I still curse myself for letting that Unsent dwell within me for so long, perverting my own feelings and using them in his own stupid power play, but that doesn’t excuse me for the way I tried to take him and Vegnagun down. At the time, I just wanted a way to absolve myself for using those who I cared about and who cared about me. I needed to make a statement again, to go out in a blaze of glory and restitution. I suppose a small part of my mind was still so jaded that I didn’t think I was worthy of forgiveness. I knew that the machina would react to my presence and my mindset, so I decided that oblivion for both myself and it would be the best way to take it down. I didn’t want to hurt anymore, and as such I blinded myself to one simple fact.

I had people who cared about me. People that didn’t want me to die. That was something I had never had as a child, and hadn’t expected even when it was right in front of my face.

They proved me wrong when we took out Vegnagun and that bastard Shuyin together. They gave us- me and LeBlanc- a second chance.

I wasn’t really that shocked when they turned up to visit us here; I’d had a chat with Baralai several days before and he’d cued me in on their plans. I’m glad he did, too, because otherwise I might’ve overreacted when Yuna introduced me to her Guardian. Baralai was right, that young man resembled Shuyin so closely that they might’ve been brothers in another time or place. But physical resemblance is all there was; this young man seemed very upbeat and friendly, whereas the memories I have from those days of possession were of nothing but anguish. We talked for quite some time about the changes in Spira, what had happened when he served on Yuna’s Pilgrimage, even compared notes on certain things. He certainly agrees with me on one thing… Yevon was wrong about the Final Summoning. I did ask him what his opinion on New Yevon was, and all he mentioned was, “at this point, it’s too soon to tell. But Baralai seems like a nice guy, so hopefully they’ll get it right this time.”

It really was good to see all of them, even if I didn’t say it outright. Paine seems to be doing well, even smiling a little- something she never used to do as our Recorder. Yuna’s cousin Rikku is still as bubbly as ever; maybe even more so since we last met, but then again I don’t know her that well. As for Yuna, for some reason she just couldn’t stop smiling. Even when her boyfriend slipped up and made a joke in bad taste, she just rolled her eyes, clued him in and laughed.

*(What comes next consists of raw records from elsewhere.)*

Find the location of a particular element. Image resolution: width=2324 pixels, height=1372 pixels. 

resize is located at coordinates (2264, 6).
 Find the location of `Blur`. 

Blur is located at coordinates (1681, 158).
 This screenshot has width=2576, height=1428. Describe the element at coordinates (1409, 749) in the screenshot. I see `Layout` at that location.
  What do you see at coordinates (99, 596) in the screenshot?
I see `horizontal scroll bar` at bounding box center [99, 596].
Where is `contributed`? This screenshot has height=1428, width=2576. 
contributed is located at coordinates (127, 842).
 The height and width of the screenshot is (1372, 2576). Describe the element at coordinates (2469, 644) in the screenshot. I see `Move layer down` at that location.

Perhaps it has something to do with that separation they had had; she didn’t say much about it but I get the impression that after Sin’s defeat, the two of them were apart for a long time. Sounds like it was hard on both of them, but it’s their business, not mine.

I hope the rest of their excursion goes well; as for me, I’ll need to leave in a few days myself. The Youth League has some unfinished business at Mushroom Rock before we break camp and relocate to Bevelle. Now that faction squabbles are calming down, closer proximity will help in forging a new government to keep Spira stable. LeBlanc, of course, is throwing a fit about it, since we’ll be apart a short while… I’ve told her several times she’s more than welcome to come along, but it feels like she’s playing hard-to-convince.

She’s quite a handful, I don’t deny that. But even so, she makes me feel needed… and that’s really all that matters.